TO BE DONE
Rewrite the data below with every "checkbox" changed to "check box" and everything else left as it is.

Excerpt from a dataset
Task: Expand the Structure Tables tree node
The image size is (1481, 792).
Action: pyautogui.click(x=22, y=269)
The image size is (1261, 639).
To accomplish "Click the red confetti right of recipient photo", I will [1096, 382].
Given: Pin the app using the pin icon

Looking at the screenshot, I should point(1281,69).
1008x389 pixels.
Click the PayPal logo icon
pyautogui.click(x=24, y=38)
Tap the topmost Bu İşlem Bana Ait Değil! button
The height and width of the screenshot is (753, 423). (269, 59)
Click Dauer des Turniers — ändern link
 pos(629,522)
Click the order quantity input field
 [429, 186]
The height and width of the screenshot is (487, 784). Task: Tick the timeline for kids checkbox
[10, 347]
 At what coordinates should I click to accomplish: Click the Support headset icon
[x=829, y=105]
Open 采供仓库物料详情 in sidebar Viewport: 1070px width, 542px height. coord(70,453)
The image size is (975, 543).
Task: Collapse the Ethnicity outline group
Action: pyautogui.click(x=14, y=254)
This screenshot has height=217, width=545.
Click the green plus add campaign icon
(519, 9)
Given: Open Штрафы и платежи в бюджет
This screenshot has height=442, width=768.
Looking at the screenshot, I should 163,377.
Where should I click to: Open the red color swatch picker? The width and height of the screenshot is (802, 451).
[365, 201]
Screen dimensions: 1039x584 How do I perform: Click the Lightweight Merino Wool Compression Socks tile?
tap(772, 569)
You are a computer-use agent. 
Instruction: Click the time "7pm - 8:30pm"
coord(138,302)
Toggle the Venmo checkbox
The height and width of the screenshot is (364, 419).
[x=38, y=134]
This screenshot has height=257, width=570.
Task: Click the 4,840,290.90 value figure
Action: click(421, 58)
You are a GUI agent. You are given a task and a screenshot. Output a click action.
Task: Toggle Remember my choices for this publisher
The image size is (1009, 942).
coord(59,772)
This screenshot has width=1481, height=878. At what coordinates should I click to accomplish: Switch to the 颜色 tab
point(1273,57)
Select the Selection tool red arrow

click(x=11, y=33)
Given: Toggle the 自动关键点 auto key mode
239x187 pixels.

PROBLEM SOLUTION
Task: Expand the Structure Tables tree node
The image size is (1481, 792).
Action: pyautogui.click(x=22, y=269)
The image size is (1261, 639).
To accomplish "Click the red confetti right of recipient photo", I will [1096, 382].
Given: Pin the app using the pin icon

Looking at the screenshot, I should point(1281,69).
1008x389 pixels.
Click the PayPal logo icon
pyautogui.click(x=24, y=38)
Tap the topmost Bu İşlem Bana Ait Değil! button
The height and width of the screenshot is (753, 423). (269, 59)
Click Dauer des Turniers — ändern link
 pos(629,522)
Click the order quantity input field
 [429, 186]
The height and width of the screenshot is (487, 784). Task: Tick the timeline for kids check box
[10, 347]
 At what coordinates should I click to accomplish: Click the Support headset icon
[x=829, y=105]
Open 采供仓库物料详情 in sidebar Viewport: 1070px width, 542px height. coord(70,453)
The image size is (975, 543).
Task: Collapse the Ethnicity outline group
Action: pyautogui.click(x=14, y=254)
This screenshot has height=217, width=545.
Click the green plus add campaign icon
(519, 9)
Given: Open Штрафы и платежи в бюджет
This screenshot has height=442, width=768.
Looking at the screenshot, I should 163,377.
Where should I click to: Open the red color swatch picker? The width and height of the screenshot is (802, 451).
[365, 201]
Screen dimensions: 1039x584 How do I perform: Click the Lightweight Merino Wool Compression Socks tile?
tap(772, 569)
You are a computer-use agent. 
Instruction: Click the time "7pm - 8:30pm"
coord(138,302)
Toggle the Venmo check box
The height and width of the screenshot is (364, 419).
[x=38, y=134]
This screenshot has height=257, width=570.
Task: Click the 4,840,290.90 value figure
Action: click(421, 58)
You are a GUI agent. You are given a task and a screenshot. Output a click action.
Task: Toggle Remember my choices for this publisher
The image size is (1009, 942).
coord(59,772)
This screenshot has width=1481, height=878. At what coordinates should I click to accomplish: Switch to the 颜色 tab
point(1273,57)
Select the Selection tool red arrow

click(x=11, y=33)
Given: Toggle the 自动关键点 auto key mode
239x187 pixels.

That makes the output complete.